Files included personal information and identified the relevant people involved in their care. The care files were presented in an orderly, and easy to follow, format which staff could refer to when they provided care and support to ensure it was appropriate. Relevant assessments were completed and up-to-date, from initial planning through to ongoing reviews of care.

Care plans were up-to-date and were written with clear instructions. They were broken down into separate sections making it easier to find relevant information, for example, physical health and mental health needs, mobility, personal care, pain management, medication, communication and nutrition. Within daily notes there was written evidence of visits and conversations with health and social care professionals, such as GPs. These records demonstrated how others had been involved in people’s care. Additionally, care plans showed that people underwent regular reviews or in response to changing needs.

People’s individual risks were identified and the necessary risk assessments were conducted and reviewed on a monthly basis or when there was evidence of changing needs. For example we saw risk assessments for nutrition, falls, skin integrity and mobility. This demonstrated that, when staff were accessing information about a person’s needs through their risk assessments, they were able to determine how best to support them in a safe way.

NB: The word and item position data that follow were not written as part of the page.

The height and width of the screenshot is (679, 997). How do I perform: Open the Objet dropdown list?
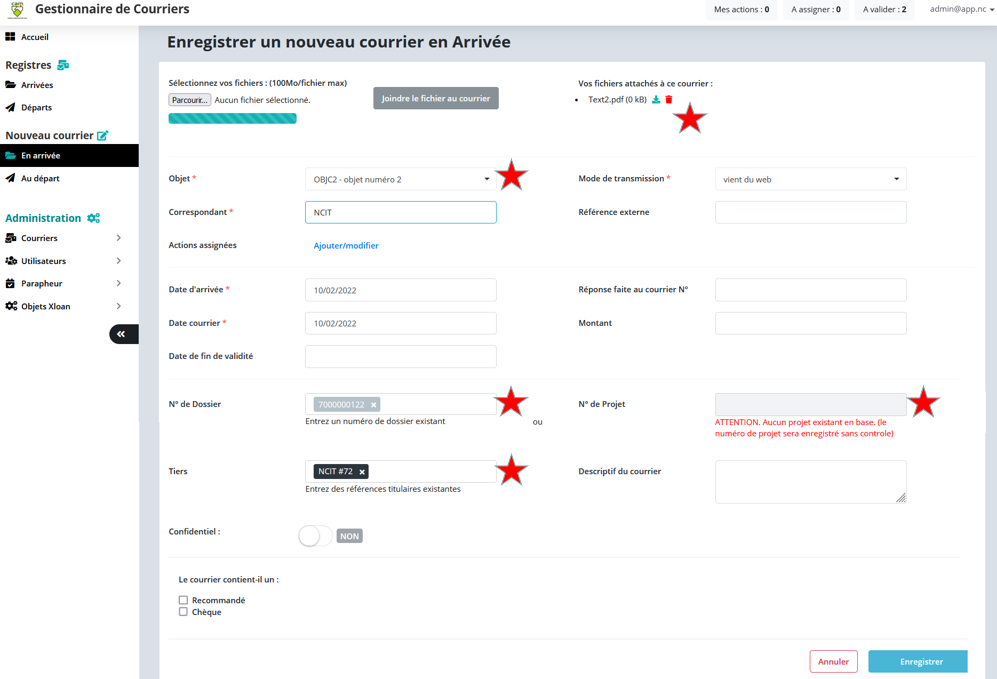click(400, 180)
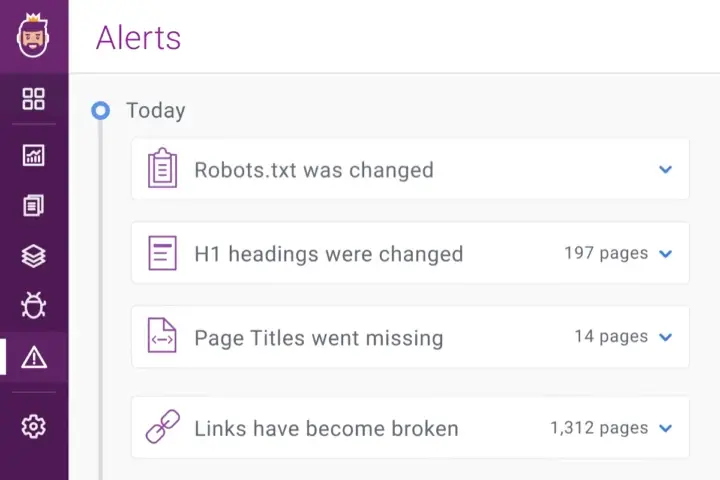Viewport: 720px width, 480px height.
Task: Select the stacked layers sidebar icon
Action: click(34, 256)
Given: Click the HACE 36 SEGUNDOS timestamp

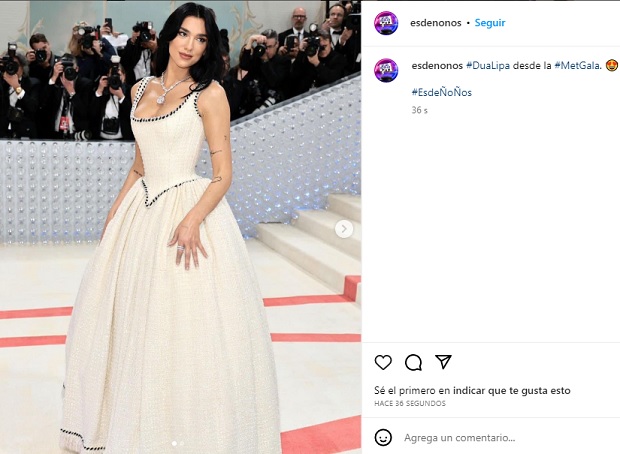Looking at the screenshot, I should pyautogui.click(x=410, y=403).
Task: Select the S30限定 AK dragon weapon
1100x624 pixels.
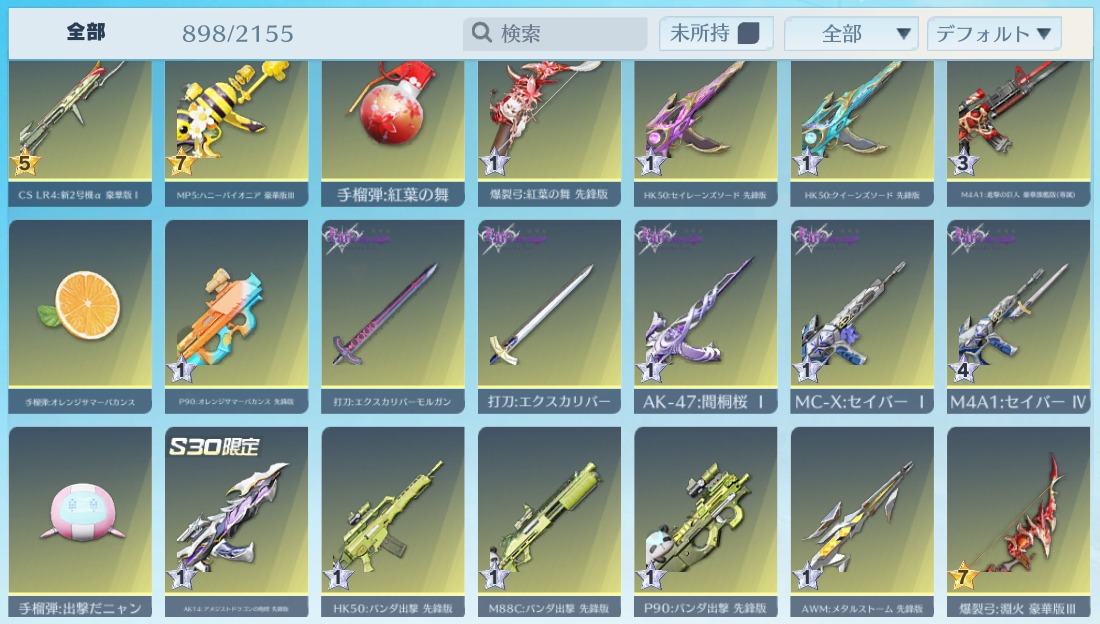Action: click(x=236, y=522)
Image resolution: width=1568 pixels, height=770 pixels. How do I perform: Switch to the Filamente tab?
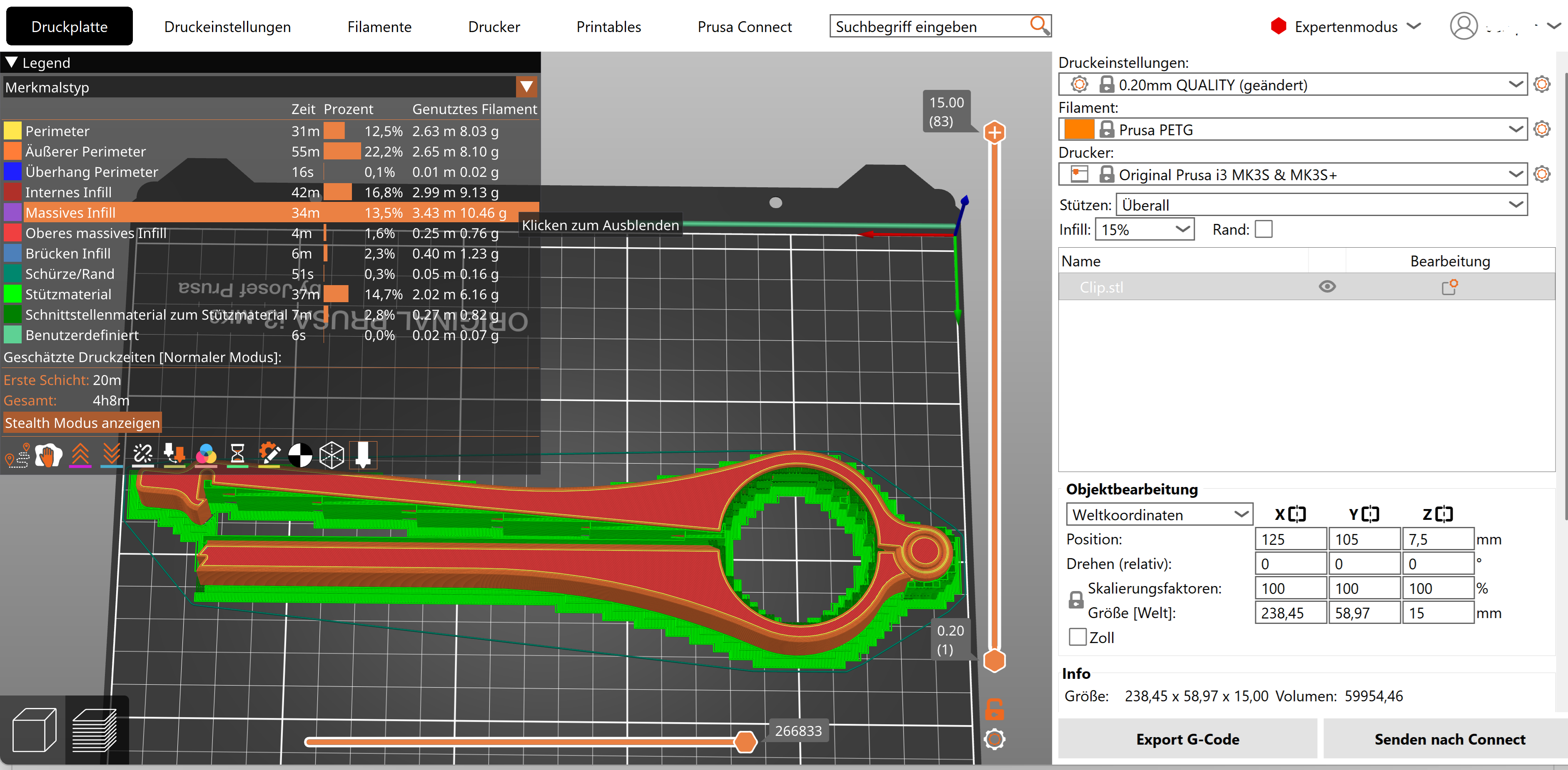click(379, 27)
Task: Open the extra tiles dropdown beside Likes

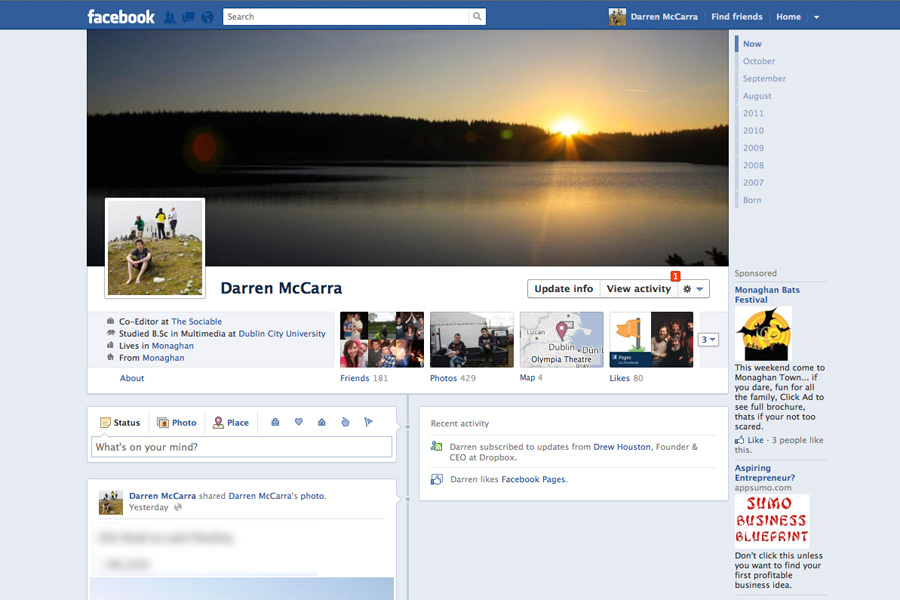Action: pyautogui.click(x=707, y=339)
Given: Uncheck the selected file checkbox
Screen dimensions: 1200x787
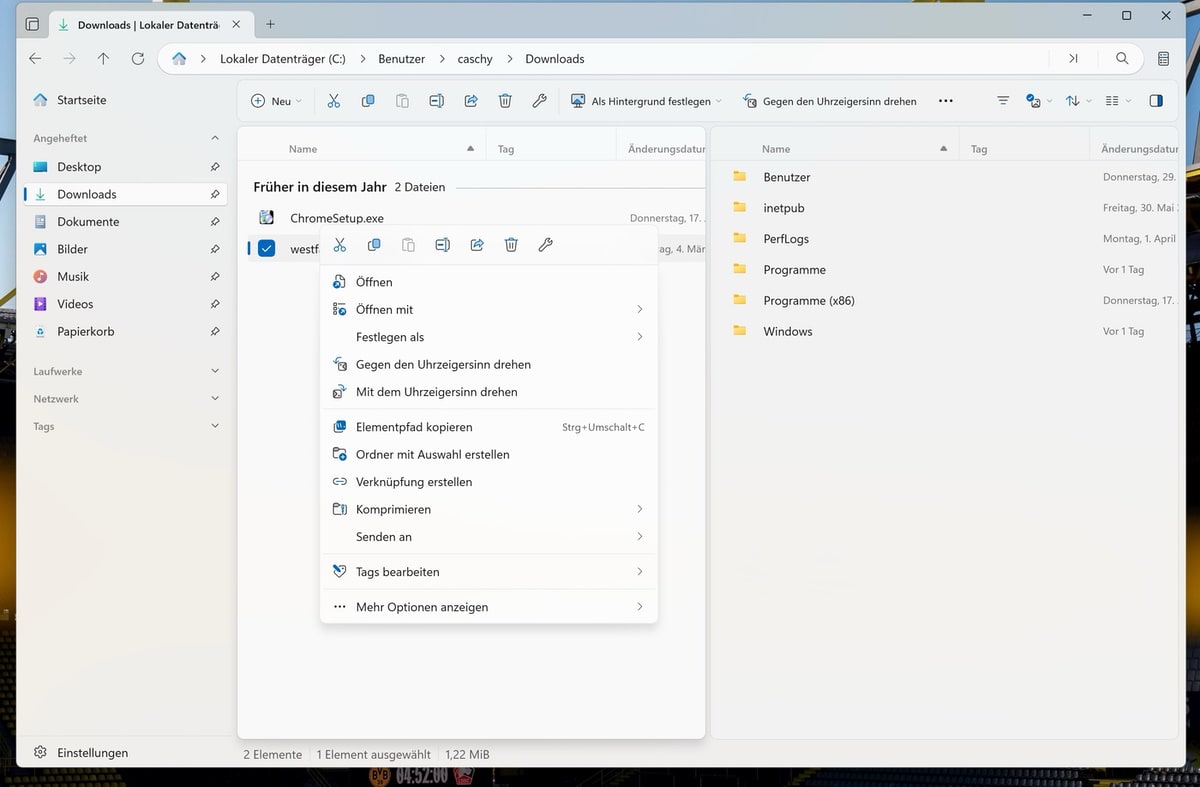Looking at the screenshot, I should coord(266,249).
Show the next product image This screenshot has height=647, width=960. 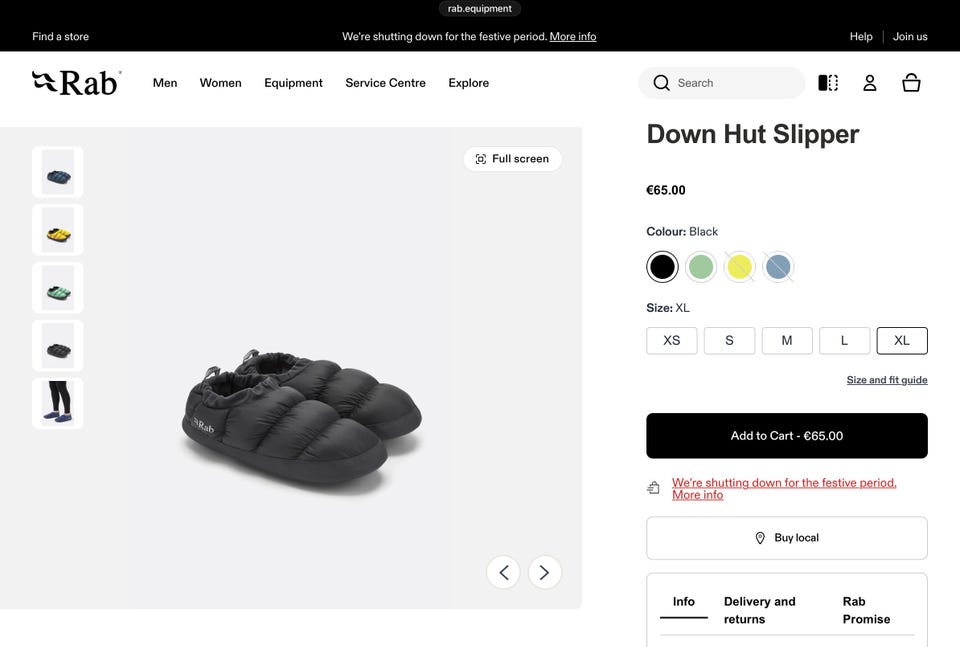pos(544,572)
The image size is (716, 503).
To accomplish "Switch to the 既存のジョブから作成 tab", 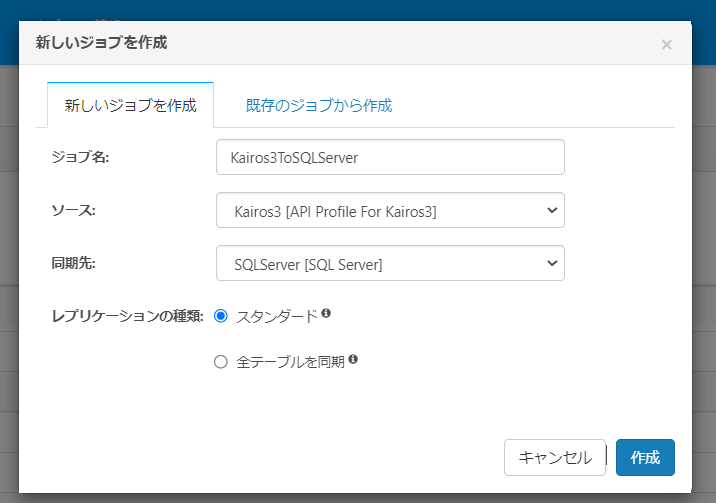I will pos(319,105).
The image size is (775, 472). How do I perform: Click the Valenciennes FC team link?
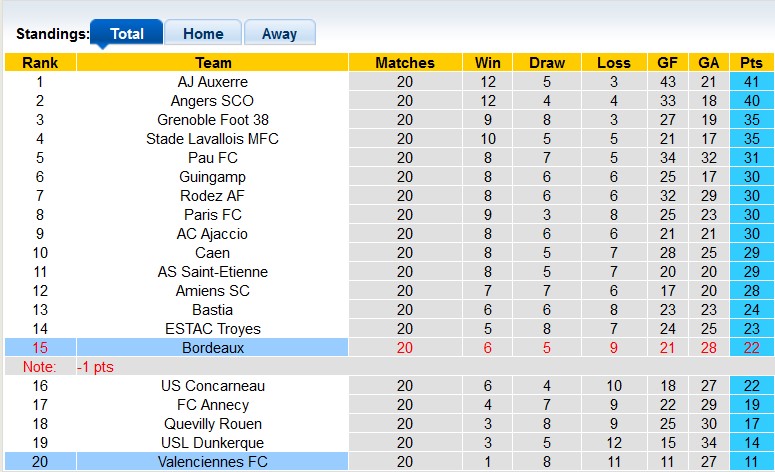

We had received concerning information about the management of pain and end of life care. The information was specifically about the competence of registered nurses use of syringe drivers which are used to manage pain through the administration of analgesic medication. We spoke with the registered manager about the concerns. They explained that qualified nurses are trained in the use of manual syringe drivers but, through medical advancements, these were now digital. The registered manager informed us that staff had completed the e-learning module on digital syringe drivers, but they had not received the face to face session. They added that they had been trying to secure ‘hands on’ training for staff for 12 months. They had now managed to arrange this for 9 October 2012. The district nursing team had assisted the home recently when a person required a syringe driver to be in situ as the home’s nursing team did not have either the competency or confidence in using digitalised syringe drivers.